On October 21, 2016 at approximately 4am PST, the internet broke. OK, we know the internet doesn't "break." But hundreds of important services powering our modern web infrastructure had outages – all stemming from a DDoS targeting Dyn, one of the largest DNS providers on the internet.
Here is the initial status notification Dyn customers received that morning:
This was the first of 11 status notifications that would follow. As the hours passed, the incident amplified. We're all pretty used to the idea of using and building web services that depend on uptime from many other web services. It helps us work, build, and share information faster than ever before. But with this efficiency comes a vulnerability: sometimes a really important domino, like Dyn, in your stack tips over. As more and more cloud services became unavailable, the domino effect ensued, causing one of the largest internet outages in recent history. The sheer scale of the incident set this day apart from past cyber attacks.

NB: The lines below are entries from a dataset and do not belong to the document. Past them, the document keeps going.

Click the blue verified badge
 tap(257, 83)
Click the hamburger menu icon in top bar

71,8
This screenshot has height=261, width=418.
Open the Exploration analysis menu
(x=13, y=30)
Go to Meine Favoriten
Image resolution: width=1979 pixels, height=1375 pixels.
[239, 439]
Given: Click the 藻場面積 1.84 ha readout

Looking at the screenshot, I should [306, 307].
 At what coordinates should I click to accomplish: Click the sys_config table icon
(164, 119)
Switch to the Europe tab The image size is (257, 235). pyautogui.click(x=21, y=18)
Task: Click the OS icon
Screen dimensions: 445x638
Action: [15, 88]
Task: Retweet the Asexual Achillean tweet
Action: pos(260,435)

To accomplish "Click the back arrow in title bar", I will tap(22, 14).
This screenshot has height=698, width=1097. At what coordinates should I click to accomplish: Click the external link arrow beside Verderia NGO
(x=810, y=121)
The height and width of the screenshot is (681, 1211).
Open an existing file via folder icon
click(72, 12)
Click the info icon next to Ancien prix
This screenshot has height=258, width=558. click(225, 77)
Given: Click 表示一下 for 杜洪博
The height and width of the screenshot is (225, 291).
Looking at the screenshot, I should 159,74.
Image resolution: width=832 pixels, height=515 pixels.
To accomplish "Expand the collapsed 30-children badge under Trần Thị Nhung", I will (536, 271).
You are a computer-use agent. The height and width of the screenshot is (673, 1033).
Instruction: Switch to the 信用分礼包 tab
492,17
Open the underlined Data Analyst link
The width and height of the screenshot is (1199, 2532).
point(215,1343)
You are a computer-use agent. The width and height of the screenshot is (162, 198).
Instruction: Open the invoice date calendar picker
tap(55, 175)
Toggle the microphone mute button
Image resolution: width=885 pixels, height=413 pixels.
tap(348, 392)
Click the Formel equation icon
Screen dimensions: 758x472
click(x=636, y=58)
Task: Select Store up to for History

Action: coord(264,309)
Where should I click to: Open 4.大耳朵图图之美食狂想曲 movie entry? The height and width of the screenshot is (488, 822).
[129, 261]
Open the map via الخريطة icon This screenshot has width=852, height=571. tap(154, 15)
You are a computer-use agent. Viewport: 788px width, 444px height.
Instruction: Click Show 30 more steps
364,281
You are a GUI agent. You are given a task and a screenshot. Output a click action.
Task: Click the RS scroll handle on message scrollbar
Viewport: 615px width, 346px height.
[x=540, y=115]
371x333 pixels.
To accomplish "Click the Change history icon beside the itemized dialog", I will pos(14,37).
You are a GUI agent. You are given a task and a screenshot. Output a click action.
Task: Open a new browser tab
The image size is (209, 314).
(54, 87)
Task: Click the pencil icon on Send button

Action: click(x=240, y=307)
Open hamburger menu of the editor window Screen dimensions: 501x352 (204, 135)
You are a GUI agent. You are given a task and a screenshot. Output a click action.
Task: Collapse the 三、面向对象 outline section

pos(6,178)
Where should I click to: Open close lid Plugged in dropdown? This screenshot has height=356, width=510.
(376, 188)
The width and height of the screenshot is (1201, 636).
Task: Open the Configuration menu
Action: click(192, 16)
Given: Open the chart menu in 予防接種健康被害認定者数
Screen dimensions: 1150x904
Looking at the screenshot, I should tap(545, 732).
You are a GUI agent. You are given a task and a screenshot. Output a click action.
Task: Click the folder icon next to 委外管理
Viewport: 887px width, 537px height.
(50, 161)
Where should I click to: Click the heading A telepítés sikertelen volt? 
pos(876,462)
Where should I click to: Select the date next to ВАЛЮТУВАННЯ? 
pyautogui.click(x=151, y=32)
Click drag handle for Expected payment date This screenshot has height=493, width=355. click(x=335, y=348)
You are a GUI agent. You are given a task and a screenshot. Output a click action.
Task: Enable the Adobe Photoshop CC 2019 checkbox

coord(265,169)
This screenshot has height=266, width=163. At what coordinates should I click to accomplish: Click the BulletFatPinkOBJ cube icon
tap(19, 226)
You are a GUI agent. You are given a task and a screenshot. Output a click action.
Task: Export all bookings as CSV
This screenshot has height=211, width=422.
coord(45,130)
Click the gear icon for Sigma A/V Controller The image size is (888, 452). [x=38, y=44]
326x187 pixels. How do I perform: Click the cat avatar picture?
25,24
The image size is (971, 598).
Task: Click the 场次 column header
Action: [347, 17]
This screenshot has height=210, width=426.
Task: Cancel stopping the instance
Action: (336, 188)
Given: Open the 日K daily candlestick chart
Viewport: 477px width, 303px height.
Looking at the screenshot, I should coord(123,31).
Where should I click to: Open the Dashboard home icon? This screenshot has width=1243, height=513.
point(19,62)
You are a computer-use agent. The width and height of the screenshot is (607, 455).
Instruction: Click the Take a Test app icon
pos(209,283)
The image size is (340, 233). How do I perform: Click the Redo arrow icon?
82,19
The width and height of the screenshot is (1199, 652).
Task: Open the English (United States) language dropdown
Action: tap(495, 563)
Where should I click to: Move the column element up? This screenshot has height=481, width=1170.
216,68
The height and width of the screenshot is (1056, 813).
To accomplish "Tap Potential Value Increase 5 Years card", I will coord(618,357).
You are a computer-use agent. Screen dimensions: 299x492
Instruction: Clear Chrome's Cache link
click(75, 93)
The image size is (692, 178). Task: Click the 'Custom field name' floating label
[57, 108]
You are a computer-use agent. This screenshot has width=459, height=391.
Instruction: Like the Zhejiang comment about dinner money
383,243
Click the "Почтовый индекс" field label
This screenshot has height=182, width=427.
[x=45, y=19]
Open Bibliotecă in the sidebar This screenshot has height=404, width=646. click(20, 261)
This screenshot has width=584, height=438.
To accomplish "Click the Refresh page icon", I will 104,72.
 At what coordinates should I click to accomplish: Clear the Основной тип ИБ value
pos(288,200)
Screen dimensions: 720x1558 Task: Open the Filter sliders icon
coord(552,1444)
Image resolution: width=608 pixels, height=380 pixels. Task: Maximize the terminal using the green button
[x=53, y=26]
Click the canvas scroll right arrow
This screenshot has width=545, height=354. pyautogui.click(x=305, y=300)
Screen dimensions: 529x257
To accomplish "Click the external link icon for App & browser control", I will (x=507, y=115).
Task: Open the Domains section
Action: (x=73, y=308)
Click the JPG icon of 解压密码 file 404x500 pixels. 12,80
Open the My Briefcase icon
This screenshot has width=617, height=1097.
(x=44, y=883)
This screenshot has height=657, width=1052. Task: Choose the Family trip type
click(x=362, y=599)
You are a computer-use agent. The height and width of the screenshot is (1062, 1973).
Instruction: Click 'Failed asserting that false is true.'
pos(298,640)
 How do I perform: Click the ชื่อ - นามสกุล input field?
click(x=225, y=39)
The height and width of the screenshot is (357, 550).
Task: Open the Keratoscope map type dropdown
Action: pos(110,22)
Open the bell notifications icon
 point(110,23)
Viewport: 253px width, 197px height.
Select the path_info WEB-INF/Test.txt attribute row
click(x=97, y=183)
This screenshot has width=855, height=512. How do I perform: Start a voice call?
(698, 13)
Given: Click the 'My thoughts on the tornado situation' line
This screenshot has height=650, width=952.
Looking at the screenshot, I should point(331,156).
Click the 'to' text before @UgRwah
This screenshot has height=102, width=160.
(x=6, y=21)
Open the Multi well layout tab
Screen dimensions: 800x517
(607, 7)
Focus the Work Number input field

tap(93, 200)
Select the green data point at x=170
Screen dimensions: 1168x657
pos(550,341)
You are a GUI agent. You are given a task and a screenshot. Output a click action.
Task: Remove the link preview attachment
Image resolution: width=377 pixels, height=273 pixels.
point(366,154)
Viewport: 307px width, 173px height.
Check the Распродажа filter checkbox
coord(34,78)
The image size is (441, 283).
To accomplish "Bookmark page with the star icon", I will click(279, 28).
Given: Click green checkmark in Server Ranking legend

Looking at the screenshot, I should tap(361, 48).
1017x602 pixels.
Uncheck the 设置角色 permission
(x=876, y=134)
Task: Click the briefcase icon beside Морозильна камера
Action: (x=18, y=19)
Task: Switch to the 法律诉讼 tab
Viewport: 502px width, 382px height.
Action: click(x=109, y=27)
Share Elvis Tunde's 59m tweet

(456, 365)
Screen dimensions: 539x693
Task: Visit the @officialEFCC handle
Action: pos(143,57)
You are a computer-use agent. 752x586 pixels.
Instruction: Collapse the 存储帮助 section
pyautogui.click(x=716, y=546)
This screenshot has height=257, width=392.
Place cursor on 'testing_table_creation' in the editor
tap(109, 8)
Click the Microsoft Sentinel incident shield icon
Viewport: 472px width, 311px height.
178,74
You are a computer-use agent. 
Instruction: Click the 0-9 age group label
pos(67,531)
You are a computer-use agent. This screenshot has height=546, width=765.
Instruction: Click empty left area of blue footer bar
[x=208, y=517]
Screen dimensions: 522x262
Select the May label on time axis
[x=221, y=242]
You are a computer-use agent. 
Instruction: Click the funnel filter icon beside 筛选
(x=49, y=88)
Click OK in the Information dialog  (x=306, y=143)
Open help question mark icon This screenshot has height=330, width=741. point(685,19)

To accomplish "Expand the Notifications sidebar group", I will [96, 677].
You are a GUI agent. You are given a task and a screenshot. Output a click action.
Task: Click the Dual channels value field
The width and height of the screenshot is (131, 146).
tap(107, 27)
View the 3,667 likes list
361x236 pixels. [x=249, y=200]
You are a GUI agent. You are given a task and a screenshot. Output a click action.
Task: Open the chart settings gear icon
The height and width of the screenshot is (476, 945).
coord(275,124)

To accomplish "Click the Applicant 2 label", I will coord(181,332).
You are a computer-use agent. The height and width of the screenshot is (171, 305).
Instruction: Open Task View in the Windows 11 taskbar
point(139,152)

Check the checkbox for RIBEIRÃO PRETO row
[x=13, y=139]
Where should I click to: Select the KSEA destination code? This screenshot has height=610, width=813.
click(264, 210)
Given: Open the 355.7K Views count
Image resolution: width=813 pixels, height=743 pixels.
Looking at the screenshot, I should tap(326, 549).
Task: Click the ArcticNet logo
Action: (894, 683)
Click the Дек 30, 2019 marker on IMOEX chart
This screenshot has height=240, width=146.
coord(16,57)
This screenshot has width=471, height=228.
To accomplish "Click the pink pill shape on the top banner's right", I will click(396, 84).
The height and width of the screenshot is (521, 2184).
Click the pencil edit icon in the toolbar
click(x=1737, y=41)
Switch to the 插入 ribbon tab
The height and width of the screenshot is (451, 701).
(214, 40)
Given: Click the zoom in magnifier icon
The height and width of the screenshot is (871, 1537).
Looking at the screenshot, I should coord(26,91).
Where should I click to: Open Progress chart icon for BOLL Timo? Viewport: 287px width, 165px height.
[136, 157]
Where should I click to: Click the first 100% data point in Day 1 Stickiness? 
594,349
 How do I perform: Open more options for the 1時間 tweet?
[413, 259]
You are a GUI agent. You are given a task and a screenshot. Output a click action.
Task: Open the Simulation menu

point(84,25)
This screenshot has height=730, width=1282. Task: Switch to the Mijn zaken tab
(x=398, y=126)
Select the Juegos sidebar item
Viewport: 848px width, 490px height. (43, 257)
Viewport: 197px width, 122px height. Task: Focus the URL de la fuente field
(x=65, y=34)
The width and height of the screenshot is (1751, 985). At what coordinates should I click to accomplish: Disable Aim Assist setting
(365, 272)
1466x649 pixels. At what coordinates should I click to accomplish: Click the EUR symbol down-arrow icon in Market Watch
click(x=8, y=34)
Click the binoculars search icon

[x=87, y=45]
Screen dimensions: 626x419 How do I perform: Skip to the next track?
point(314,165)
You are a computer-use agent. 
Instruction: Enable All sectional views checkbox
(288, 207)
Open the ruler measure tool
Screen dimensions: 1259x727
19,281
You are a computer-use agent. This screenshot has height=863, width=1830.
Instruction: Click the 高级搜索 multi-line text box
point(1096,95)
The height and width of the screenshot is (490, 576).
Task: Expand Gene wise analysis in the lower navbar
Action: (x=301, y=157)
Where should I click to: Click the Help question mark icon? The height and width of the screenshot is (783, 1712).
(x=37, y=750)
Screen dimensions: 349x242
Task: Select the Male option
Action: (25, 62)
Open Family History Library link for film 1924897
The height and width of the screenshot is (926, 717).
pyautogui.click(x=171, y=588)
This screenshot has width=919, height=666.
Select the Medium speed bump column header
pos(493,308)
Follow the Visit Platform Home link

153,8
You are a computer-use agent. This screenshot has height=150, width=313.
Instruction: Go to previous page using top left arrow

We never want to see our customers go through a day like Friday. But, in reality, it's the reason we exist as a product – to give companies like Dyn a clear communication path to customers in the worst of times. And the truth is that downtime is not unique to Dyn. It's inevitable for all services. Downtime also doesn't need to be caused by a massive DDoS attack, but can be triggered by a one-line-of-code bug in production. So, as the internet recovers from the outage, let's figure out how as an industry we can learn from the incident. On our end, we'll be working on better ways for companies to identify issues from third party service providers and building the right tools to keep end users informed even during a cloud crisis. It's what drives us to come to work every day.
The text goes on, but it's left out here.